ALBA: Adaptive Language-based Assessments for Mental Health
This work addresses the need for efficient and scalable mental health screening tools, though it is incremental in improving existing adaptive testing methods.
The paper tackles the problem of accurately assessing mental health traits with limited language responses by introducing adaptive language-based assessments, achieving high accuracy (Pearson r ~ 0.93) with only 3 questions compared to 7 typically needed.

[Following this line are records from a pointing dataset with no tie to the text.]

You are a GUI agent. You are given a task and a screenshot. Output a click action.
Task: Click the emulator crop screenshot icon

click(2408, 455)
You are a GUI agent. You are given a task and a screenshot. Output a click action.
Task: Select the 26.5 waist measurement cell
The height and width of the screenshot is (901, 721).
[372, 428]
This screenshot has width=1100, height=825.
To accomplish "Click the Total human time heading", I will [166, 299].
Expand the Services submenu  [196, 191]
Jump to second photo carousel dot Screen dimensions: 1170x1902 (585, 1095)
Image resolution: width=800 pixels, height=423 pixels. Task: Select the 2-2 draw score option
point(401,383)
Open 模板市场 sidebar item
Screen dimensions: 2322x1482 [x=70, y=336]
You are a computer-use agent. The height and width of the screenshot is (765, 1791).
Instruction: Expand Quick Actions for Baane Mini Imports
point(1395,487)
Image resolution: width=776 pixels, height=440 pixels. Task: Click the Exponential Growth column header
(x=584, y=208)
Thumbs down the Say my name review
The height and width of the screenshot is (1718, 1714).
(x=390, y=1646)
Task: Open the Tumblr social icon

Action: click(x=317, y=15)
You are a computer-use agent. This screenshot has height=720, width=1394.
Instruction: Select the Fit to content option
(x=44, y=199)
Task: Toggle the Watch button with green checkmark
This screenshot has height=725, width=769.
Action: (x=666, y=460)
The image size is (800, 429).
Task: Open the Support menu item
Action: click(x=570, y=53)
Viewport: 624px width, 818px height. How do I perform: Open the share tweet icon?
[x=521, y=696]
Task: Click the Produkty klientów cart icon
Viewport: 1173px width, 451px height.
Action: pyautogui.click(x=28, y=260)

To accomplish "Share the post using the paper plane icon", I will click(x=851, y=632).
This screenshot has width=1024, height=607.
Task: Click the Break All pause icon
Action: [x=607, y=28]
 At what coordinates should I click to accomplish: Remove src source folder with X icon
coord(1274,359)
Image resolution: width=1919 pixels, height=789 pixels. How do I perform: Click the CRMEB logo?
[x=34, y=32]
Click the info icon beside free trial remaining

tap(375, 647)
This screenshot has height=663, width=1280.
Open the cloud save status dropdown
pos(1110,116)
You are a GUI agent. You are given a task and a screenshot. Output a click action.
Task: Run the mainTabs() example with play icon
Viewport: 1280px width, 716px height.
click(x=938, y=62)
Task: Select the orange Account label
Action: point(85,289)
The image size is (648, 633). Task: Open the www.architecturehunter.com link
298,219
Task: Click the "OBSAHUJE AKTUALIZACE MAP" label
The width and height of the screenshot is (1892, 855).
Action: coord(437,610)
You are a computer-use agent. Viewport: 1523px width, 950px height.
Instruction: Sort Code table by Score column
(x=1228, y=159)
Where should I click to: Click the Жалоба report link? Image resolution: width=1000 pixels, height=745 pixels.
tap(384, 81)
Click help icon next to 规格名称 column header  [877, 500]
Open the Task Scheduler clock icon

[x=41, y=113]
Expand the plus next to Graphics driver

Mental health issues differ widely among individuals, with varied signs and symptoms. Recently, language-based assessments have shown promise in capturing this diversity, but they require a substantial sample of words per person for accuracy. This work introduces the task of Adaptive Language-Based Assessment ALBA, which involves adaptively ordering questions while also scoring an individual's latent psychological trait using limited language responses to previous questions. To this end, we develop adaptive testing methods under two psychometric measurement theories: Classical Test Theory and Item Response Theory. We empirically evaluate ordering and scoring strategies, organizing into two new methods: a semi-supervised item response theory-based method ALIRT and a supervised Actor-Critic model. While we found both methods to improve over non-adaptive baselines, We found ALIRT to be the most accurate and scalable, achieving the highest accuracy with fewer questions (e.g., Pearson r ~ 0.93 after only 3 questions as compared to typically needing at least 7 questions). In general, adaptive language-based assessments of depression and anxiety were able to utilize a smaller sample of language without compromising validity or large computational costs.